HOW TO COMPLETE THIS TASK —
Pictures aside, copy exactly each line from the one that holds "This screenshot has" through the last line of the records below.

EXTRACTED MATERIAL —
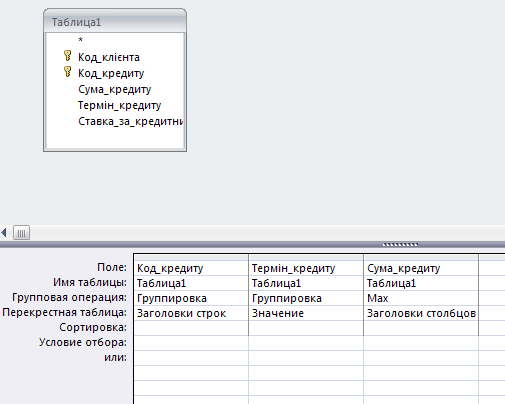Open the Max group operation cell
The image size is (505, 404).
tap(421, 298)
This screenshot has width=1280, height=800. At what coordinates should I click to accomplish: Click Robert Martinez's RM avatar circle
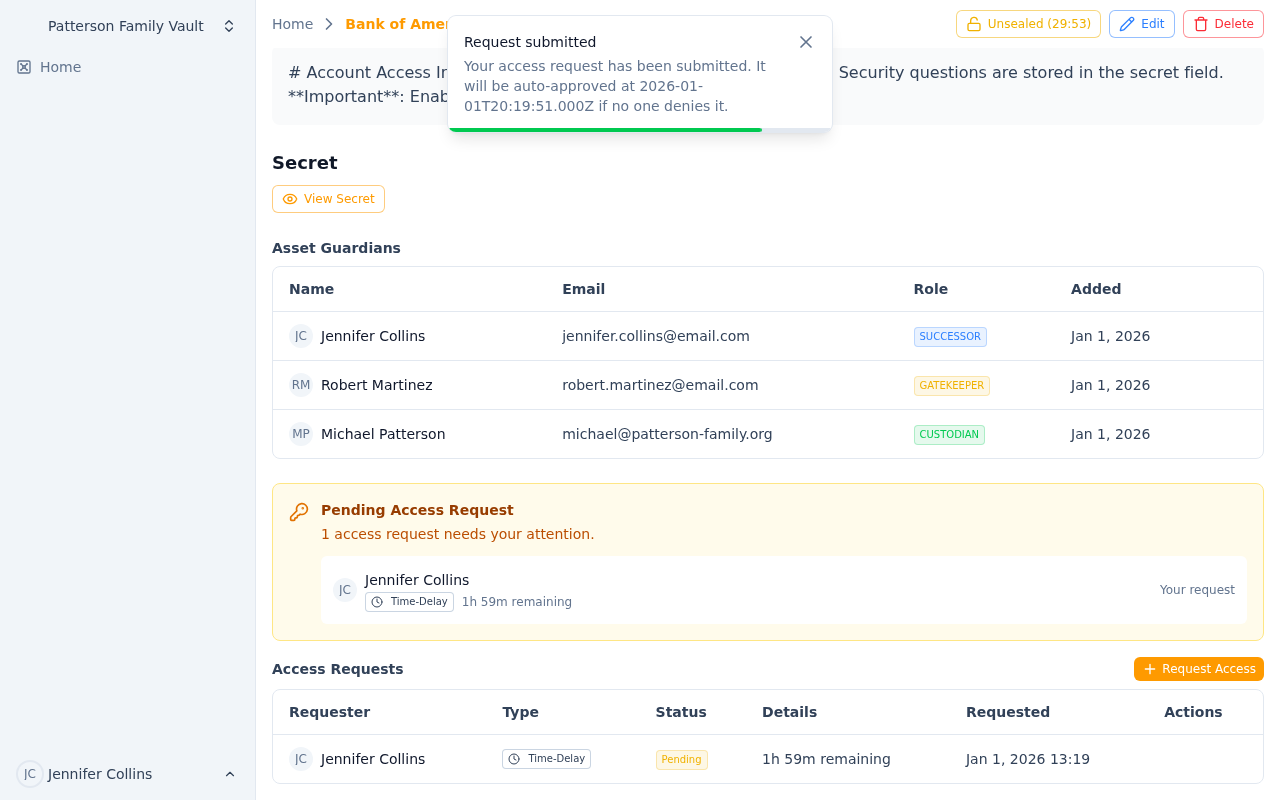[x=301, y=385]
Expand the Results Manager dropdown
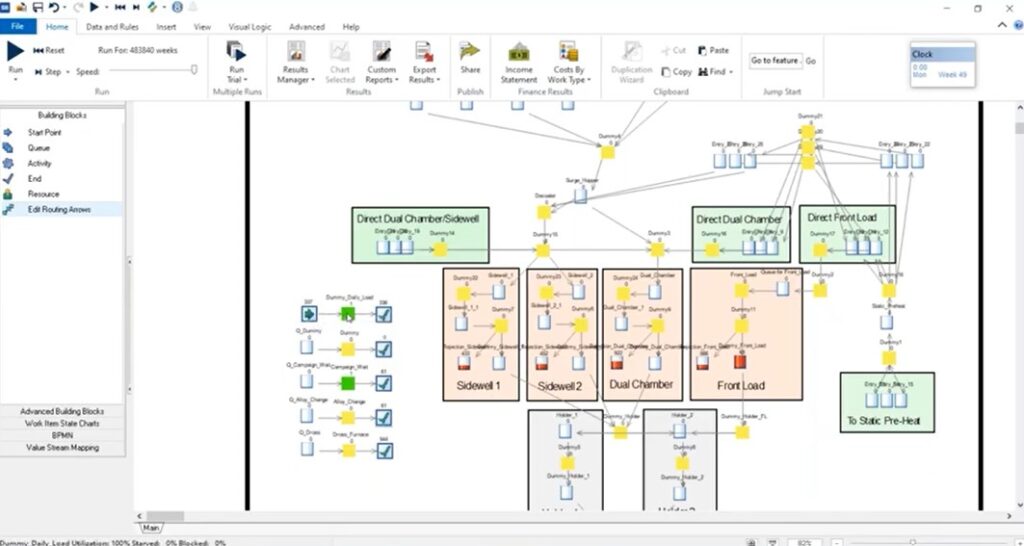 295,74
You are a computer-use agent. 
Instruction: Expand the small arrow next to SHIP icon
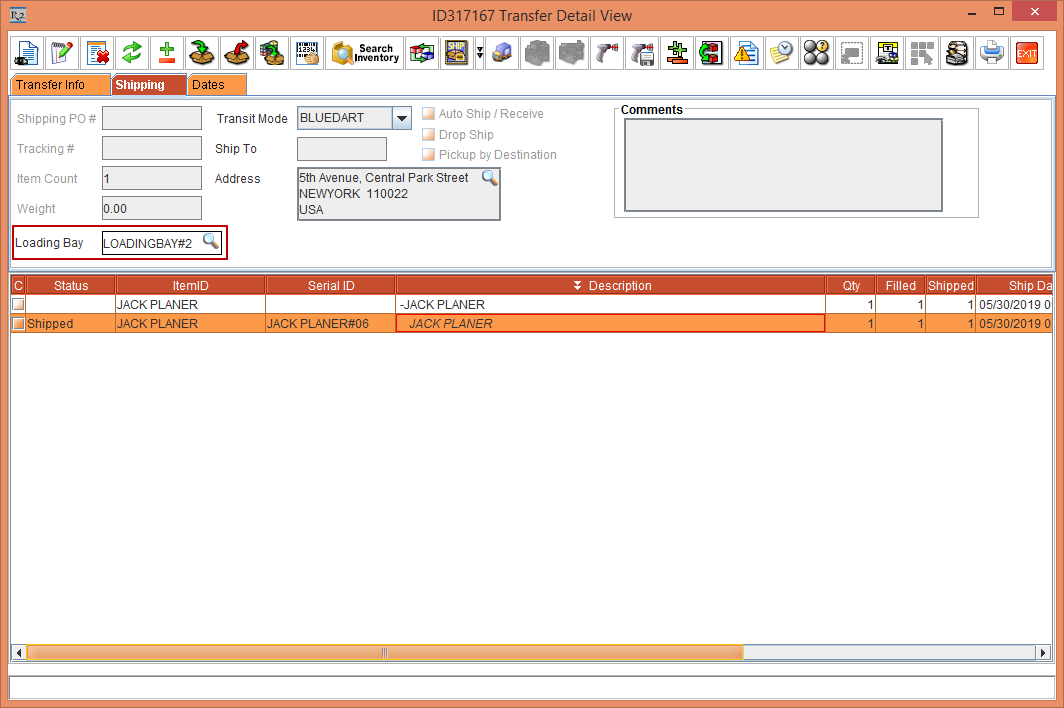(480, 53)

TASK RESPONSE —
This screenshot has width=1280, height=800. At what coordinates should I click to accomplish: Click Robert Martinez's RM avatar circle
[x=301, y=385]
Expand the Results Manager dropdown
 295,74
You are a computer-use agent. 
Instruction: Expand the small arrow next to SHIP icon
(480, 53)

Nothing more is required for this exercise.